• [REQUIRED WORK]
Find all the lines in the entries below that hold the word "agent" and copy them.

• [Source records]
══════

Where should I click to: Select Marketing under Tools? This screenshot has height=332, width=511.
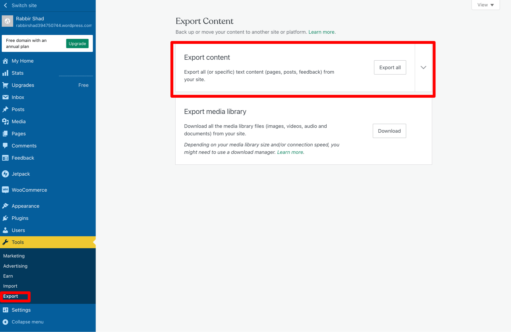click(14, 256)
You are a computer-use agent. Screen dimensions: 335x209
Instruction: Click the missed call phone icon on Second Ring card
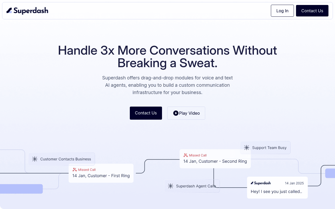(186, 155)
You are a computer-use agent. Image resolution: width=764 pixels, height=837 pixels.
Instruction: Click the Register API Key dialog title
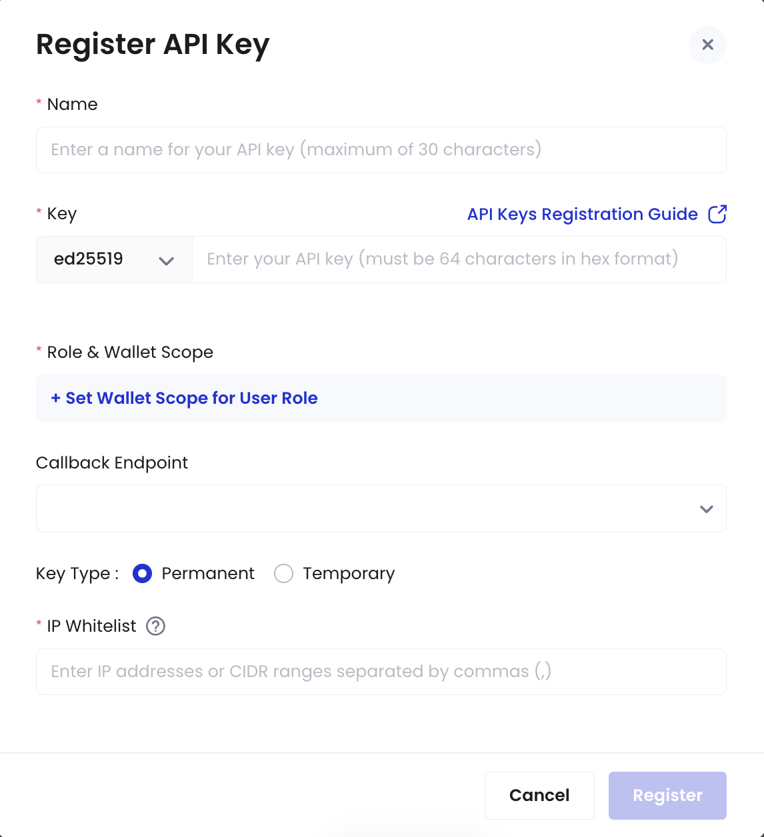coord(153,44)
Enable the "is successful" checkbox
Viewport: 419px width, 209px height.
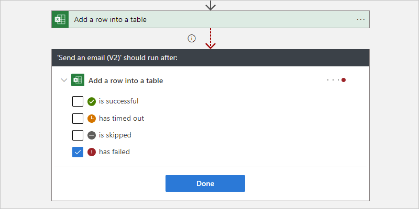click(78, 101)
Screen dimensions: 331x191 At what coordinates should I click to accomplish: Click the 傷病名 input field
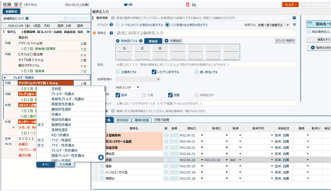(205, 33)
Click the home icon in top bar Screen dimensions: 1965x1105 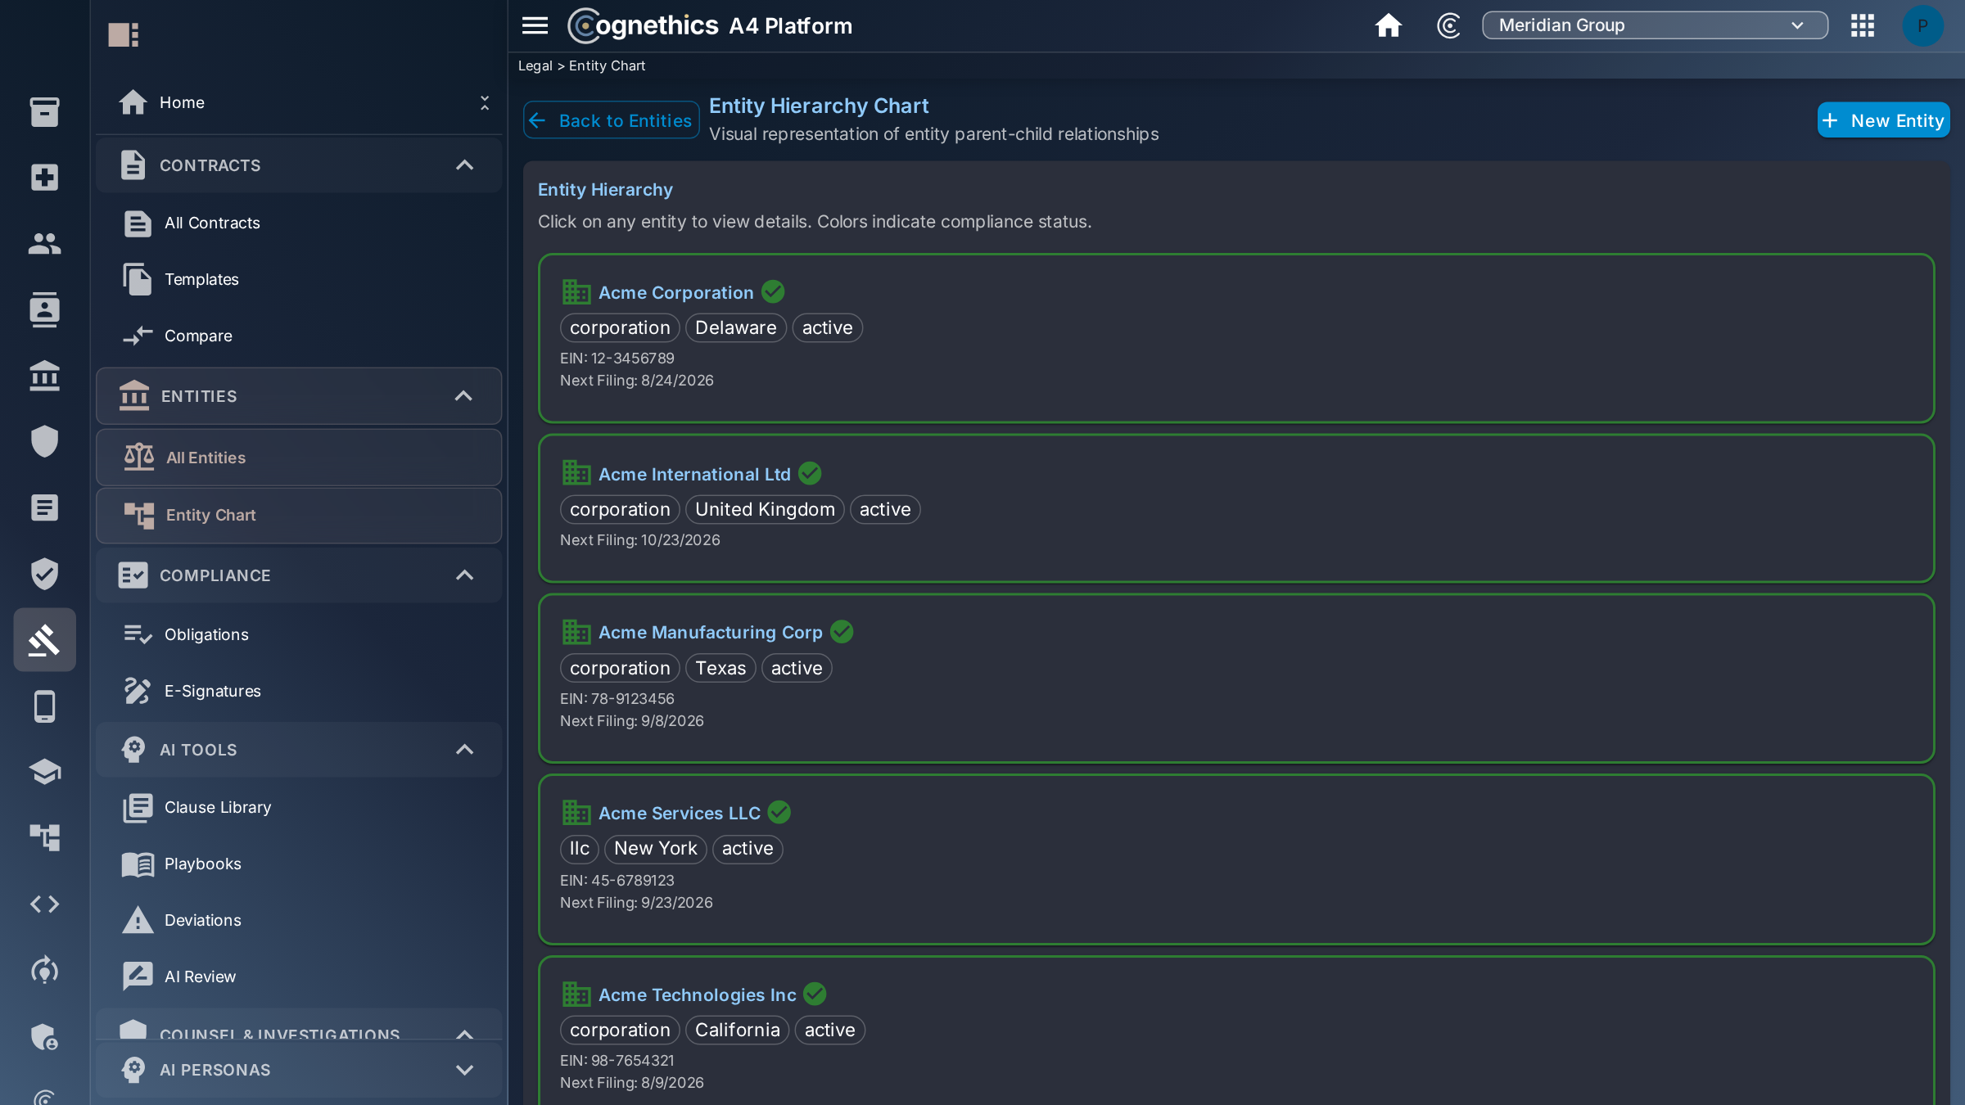click(1388, 25)
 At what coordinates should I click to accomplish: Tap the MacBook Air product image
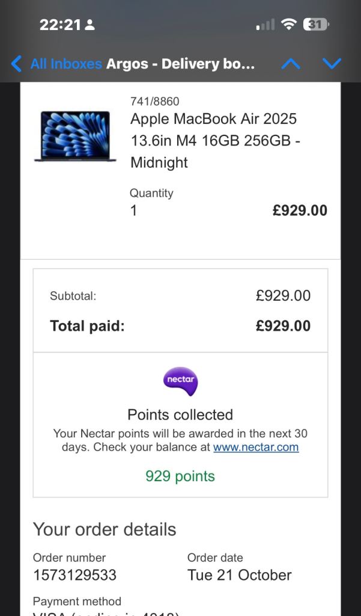[x=73, y=137]
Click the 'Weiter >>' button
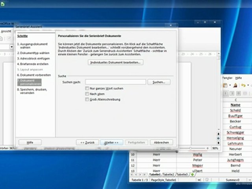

══════

• [ANSWER AREA]
You are a computer-use agent. Screen dimensions: 335x209
You are a computer-use agent. Image resolution: width=764 pixels, height=837 pixels.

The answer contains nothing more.